You figured out that I had a typo where I renamed f() to snoop(). If you're
interested in how Julia deals with types, and you may not be, forget the
weird function-on-the-right thing, and take a look at code_lowered() and
code_typed().
Most of the bug you found happens during a call to typeintersect, which
finds the common subtype of two given types. First look at normal
operation. The call happens twice, once in the definition of the type
test{T}, when T is a TypeVar, and once when T is an Int.
julia> T=TypeVar(:T, true)
julia> h()=typeintersect(NTuple{T,Int},(Int,Int))
julia> g()=typeintersect(NTuple{2,Int},(Int,Int))
What you found, we'll call f().
julia> f()=typeintersect(NTuple{Float64,Int},(Int,Int))
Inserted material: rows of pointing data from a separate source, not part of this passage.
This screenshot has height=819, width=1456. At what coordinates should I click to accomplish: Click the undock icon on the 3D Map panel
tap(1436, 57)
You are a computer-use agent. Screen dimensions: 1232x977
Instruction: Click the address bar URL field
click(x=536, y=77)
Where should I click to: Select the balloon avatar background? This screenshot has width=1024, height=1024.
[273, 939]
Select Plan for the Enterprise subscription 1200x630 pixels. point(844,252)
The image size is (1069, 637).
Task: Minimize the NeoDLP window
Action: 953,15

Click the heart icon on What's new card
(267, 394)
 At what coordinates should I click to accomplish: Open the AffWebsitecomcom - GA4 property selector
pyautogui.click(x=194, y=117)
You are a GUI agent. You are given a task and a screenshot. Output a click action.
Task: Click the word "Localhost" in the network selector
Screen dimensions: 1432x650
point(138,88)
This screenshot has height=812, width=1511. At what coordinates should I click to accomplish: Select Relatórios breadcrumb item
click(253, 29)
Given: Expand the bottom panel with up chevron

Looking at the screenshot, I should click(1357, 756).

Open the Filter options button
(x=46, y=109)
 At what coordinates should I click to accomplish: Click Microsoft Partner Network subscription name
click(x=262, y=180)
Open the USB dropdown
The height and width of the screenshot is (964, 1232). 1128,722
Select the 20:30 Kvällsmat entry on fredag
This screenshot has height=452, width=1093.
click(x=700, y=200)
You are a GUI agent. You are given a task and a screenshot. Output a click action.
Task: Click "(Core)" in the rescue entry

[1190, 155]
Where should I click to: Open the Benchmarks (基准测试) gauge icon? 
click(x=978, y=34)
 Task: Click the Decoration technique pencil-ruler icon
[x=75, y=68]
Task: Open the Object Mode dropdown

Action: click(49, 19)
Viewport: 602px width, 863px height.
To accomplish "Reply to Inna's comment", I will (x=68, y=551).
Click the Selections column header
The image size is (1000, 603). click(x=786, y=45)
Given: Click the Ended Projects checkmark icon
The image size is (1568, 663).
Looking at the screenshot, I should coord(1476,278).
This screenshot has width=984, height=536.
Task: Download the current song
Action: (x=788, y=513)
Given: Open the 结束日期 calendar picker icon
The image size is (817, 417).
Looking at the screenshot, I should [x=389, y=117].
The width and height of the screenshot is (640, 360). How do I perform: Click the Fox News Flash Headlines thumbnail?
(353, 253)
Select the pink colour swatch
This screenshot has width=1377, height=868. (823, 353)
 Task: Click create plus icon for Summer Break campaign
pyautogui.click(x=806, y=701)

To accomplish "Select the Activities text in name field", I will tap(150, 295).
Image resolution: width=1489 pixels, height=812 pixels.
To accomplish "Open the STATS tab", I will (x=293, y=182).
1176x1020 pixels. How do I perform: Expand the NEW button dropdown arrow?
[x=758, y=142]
Now, for each of these, look at code_lowered() and code_typed(), and you'll
see that substitution happens at earlier steps when there isn't a TypeVar.
julia> code_lowered(f,())
julia> code_typed(f,())
julia> code_llvm(f, ())
NTuple is a strange beast. It isn't a TypeConstructor, such as you would
form with "typealias IntDict{V} Dict{Int,V}". It isn't a normal parametric
type either, because it compares with a tuple, but when it becomes a tuple
depends on when you ask.
In short, my suggested fix was dead wrong and breaks hoards of unit tests.